NLP has been around for a long time. I’ve been working on it for 20 years. But I would say just in the last year, we’ve seen so many gains just within our own system and across what’s happening in the industry outside of healthcare, even in NLP. But where I can see over the next couple of years, a lot of these solutions, our solutions, are going to be completely autonomous. But right now, that’s the right fit for this space today. For other industries, other applications of AI, it may or may not be. You  have to pick and choose the strategy used for what you’re trying to do.

Where does the technology and the company go over the next 3-5 years?

I often use the analogy of driverless vehicles. Ten years ago, people thought autonomous vehicles were a distant future, and nobody gave it much thought. Suddenly we wake up one day and there are autonomous vehicles on the road. They have drivers behind the wheels, but the vehicles are starting to drive themselves. Now you can go a pretty long distance without actually touching the wheel.

I look at AI in healthcare in that same kind of way, where we have the human in the loop. The AI is learning from what those humans behind the scenes are doing, but what is more interesting is that it is learning from what the doctors themselves are doing. If you put a camera on a doctor’s shoulder, connect it to a really intelligent system, and tell it to watch what the doctor is doing — how they’re interacting with the patient, what kinds of questions they are asking, what they do in their physical exam — and connect this to the EHR whose data the physician is using to make their decisions, you are building, over the long term, an intelligent system that can actually understand medicine. 

The scribing part of what we’re doing is just the cusp, the tip of the iceberg. The more important and more interesting trend is that, over the next 3-5 years, these systems will actually start understanding the process of providing care to patient. We will be able to supplement and assist doctors in ways that we haven’t really thought about today. That’s the part that I get excited about.

Do you have any final thoughts?

We are extremely early in the AI revolution in healthcare. Really, it hasn’t been a revolution. We are augmenting processes in healthcare, making them more efficient, and making physicians happy. Not just us, but other companies in this space. But what we’ve seen with AI technology in other industries is that it reaches an inflection point, where the AI begins evolving much faster and starts being able to do more in a short span of time than people would have imagined possible. I think we are almost at that inflection point in a lot of processes within healthcare. We will see, over the next couple of years, incredible disruption to the business of healthcare, and in a good way.

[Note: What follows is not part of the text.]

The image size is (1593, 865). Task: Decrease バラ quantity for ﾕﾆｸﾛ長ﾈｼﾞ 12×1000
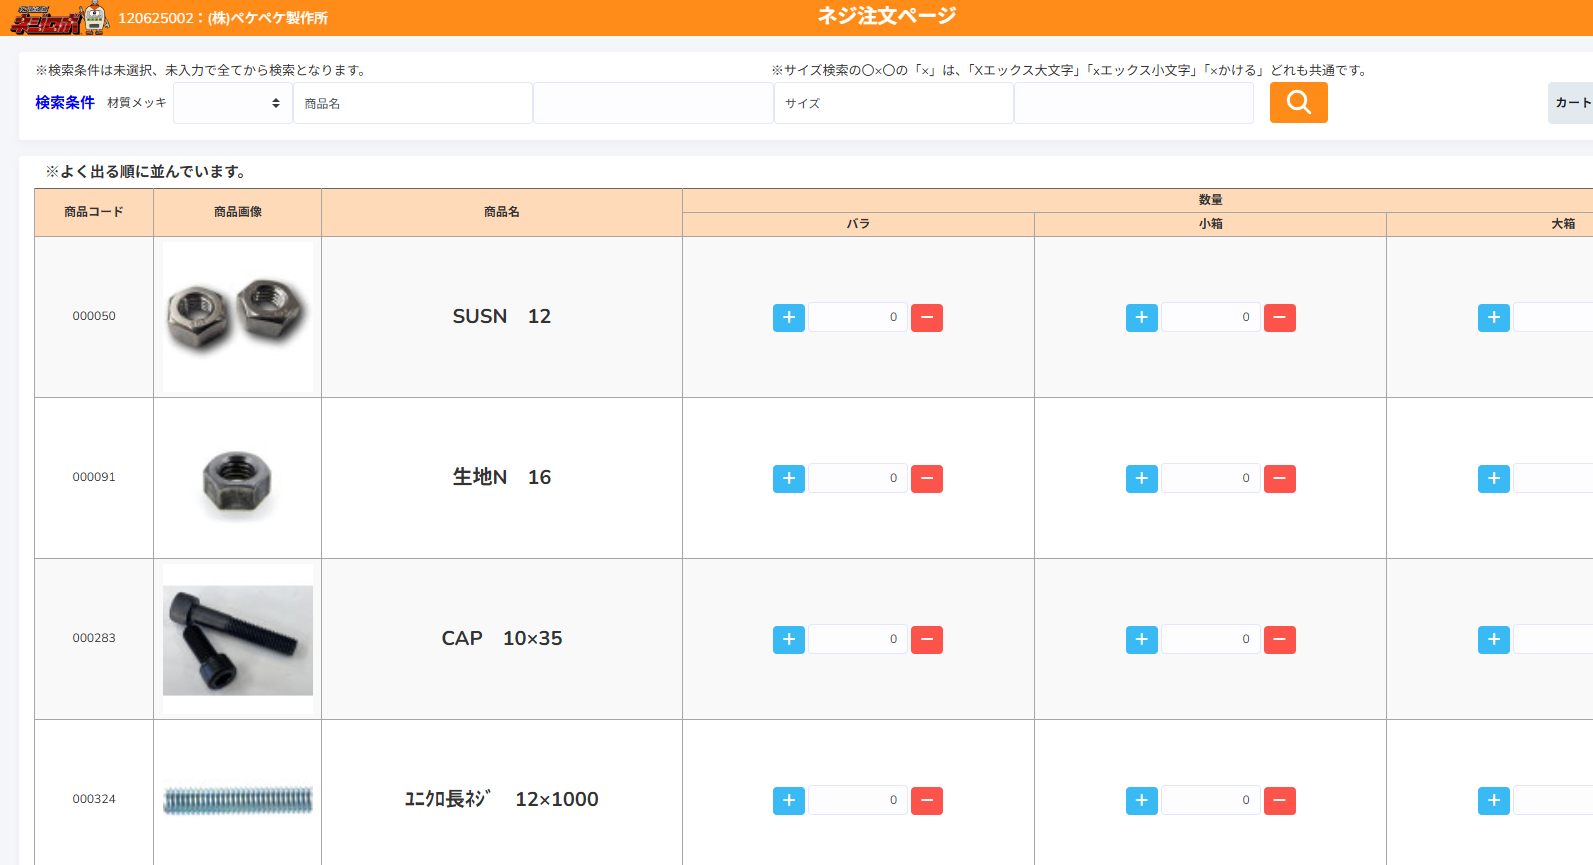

A core part of that is natural language processing.  So much of healthcare, so much of medicine, is communicated by voice. When you can do a really great job of interpreting and understanding what’s being communicated, what never actually makes it into the medical record or doesn’t make it into the medical record in a systematic, discrete way, you’re able to understand how to communicate with doctors on their own terms. Not in the way that you as a interface designer want doctors to interface with your system, but the way the doctors would naturally interact with other doctors or with a patient. You can interact with them in those terms. You can interact with patients on their own terms as well. That revolution is going to create a new platform and new capabilities that we can only start dreaming of today.